Activity :: The answer should reproduce every entry exactly and contain no images.

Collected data

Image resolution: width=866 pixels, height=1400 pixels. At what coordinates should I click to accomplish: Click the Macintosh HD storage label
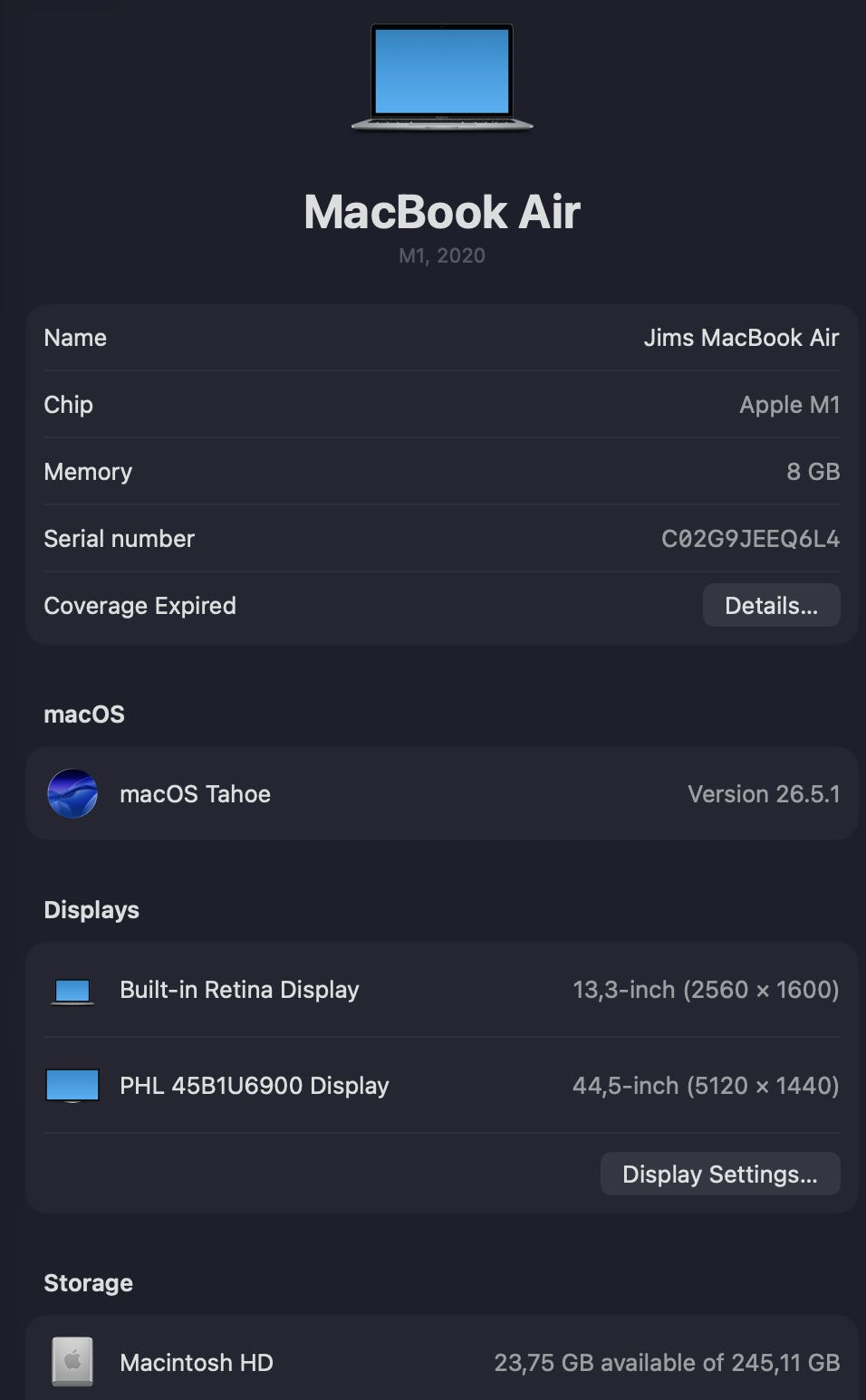196,1363
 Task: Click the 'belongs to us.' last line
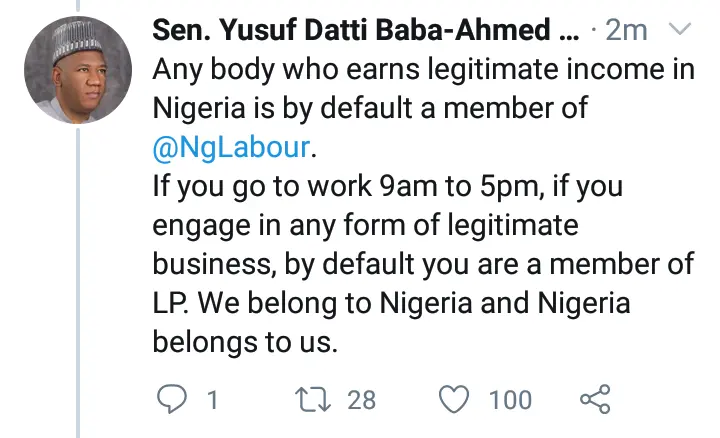245,343
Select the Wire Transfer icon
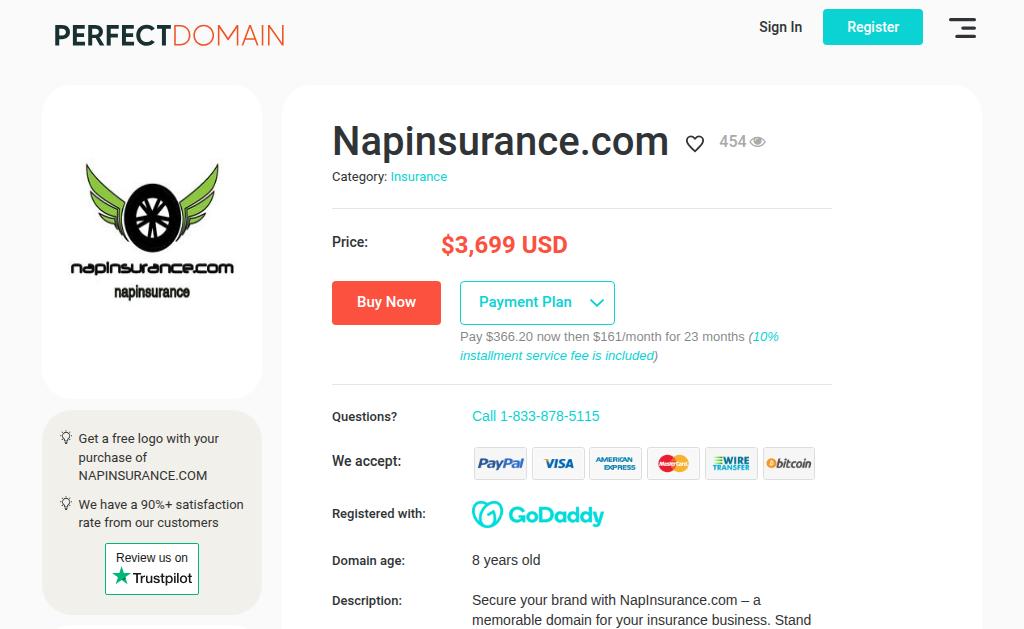Viewport: 1024px width, 629px height. tap(731, 464)
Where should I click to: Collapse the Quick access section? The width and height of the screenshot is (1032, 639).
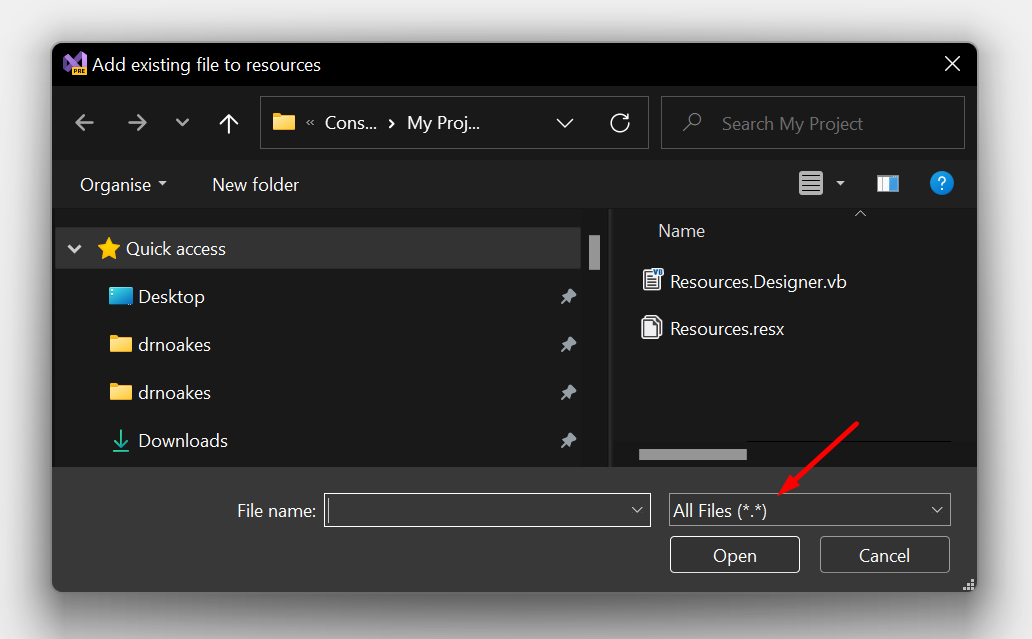[x=73, y=248]
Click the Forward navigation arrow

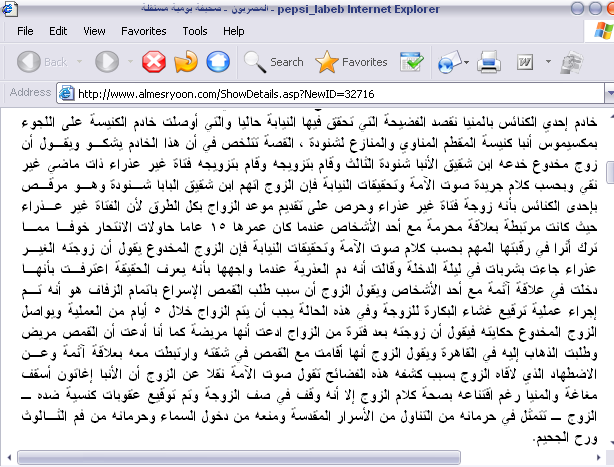106,62
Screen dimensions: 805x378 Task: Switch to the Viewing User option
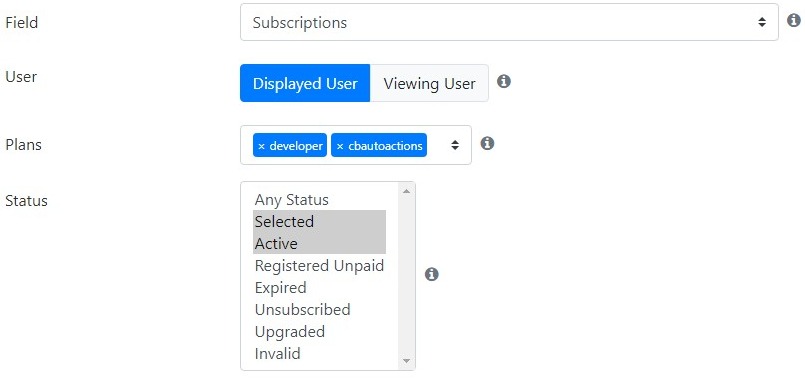click(429, 83)
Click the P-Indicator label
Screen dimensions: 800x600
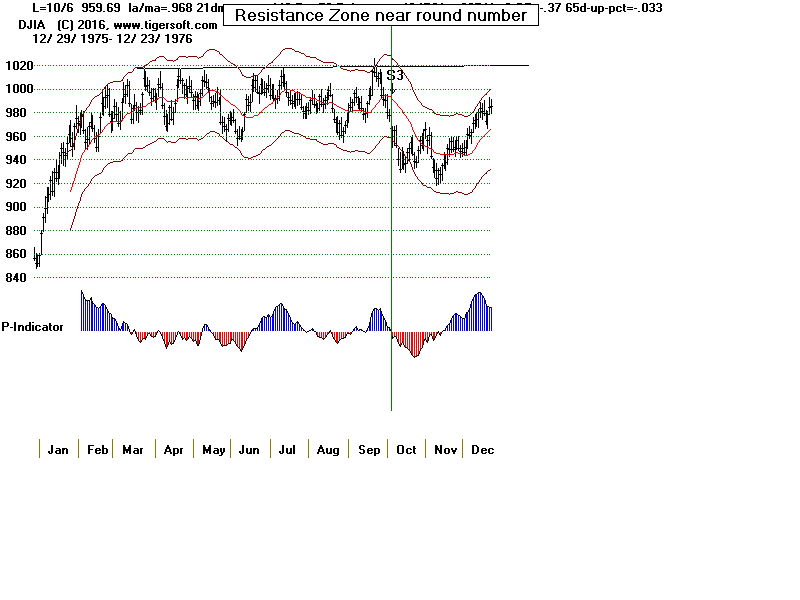[x=32, y=327]
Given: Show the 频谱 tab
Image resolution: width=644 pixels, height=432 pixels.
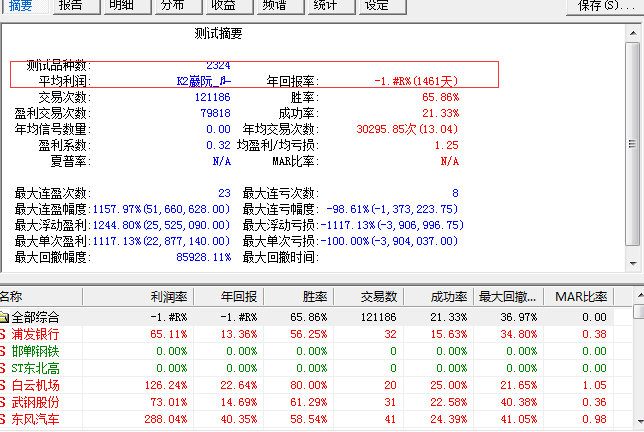Looking at the screenshot, I should (x=275, y=6).
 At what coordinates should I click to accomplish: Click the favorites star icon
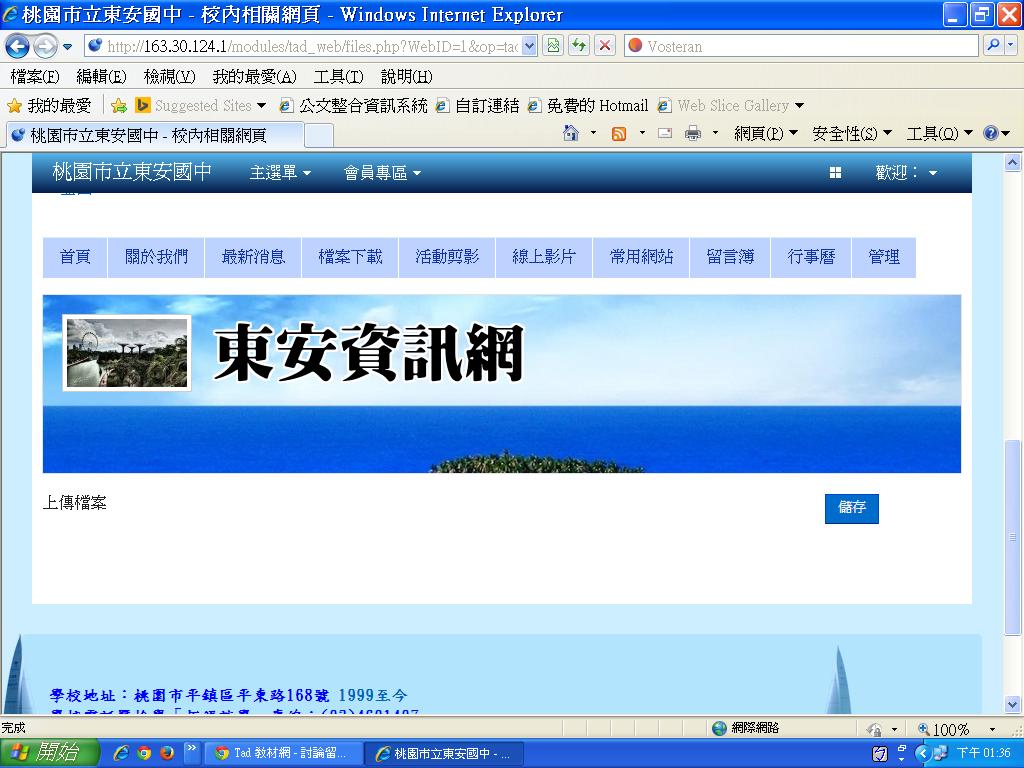tap(15, 105)
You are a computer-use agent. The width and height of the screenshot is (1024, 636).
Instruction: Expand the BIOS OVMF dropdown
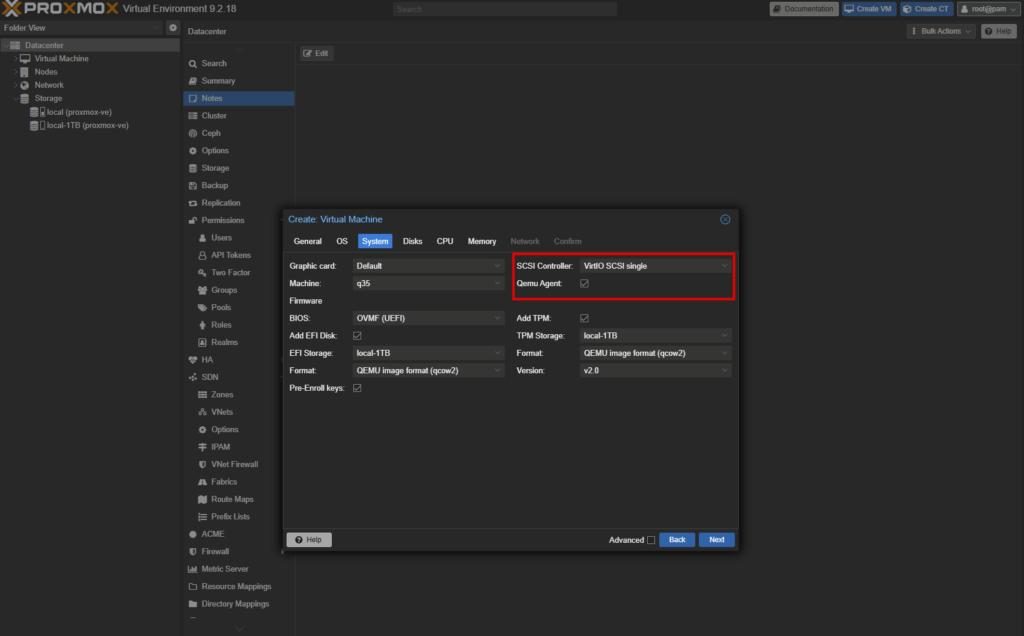[x=428, y=318]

Response to the exercise ::
Image resolution: width=866 pixels, height=1400 pixels. At what coordinates should I click to accomplish: Click the Macintosh HD storage label
196,1363
 Task: Click the 'belongs to us.' last line
245,343
Select the Wire Transfer icon
Viewport: 1024px width, 629px height. tap(731, 464)
Where should I click to: Collapse the Quick access section? The width and height of the screenshot is (1032, 639).
[x=73, y=248]
Click the Forward navigation arrow

106,62
Screen dimensions: 805x378 Task: Switch to the Viewing User option
click(429, 83)
Click the P-Indicator label
Screen dimensions: 800x600
[x=32, y=327]
Given: Show the 频谱 tab
Image resolution: width=644 pixels, height=432 pixels.
Looking at the screenshot, I should (x=275, y=6).
 At what coordinates should I click to accomplish: Click the favorites star icon
tap(15, 105)
You are a computer-use agent. The width and height of the screenshot is (1024, 636).
Instruction: Expand the BIOS OVMF dropdown
[x=428, y=318]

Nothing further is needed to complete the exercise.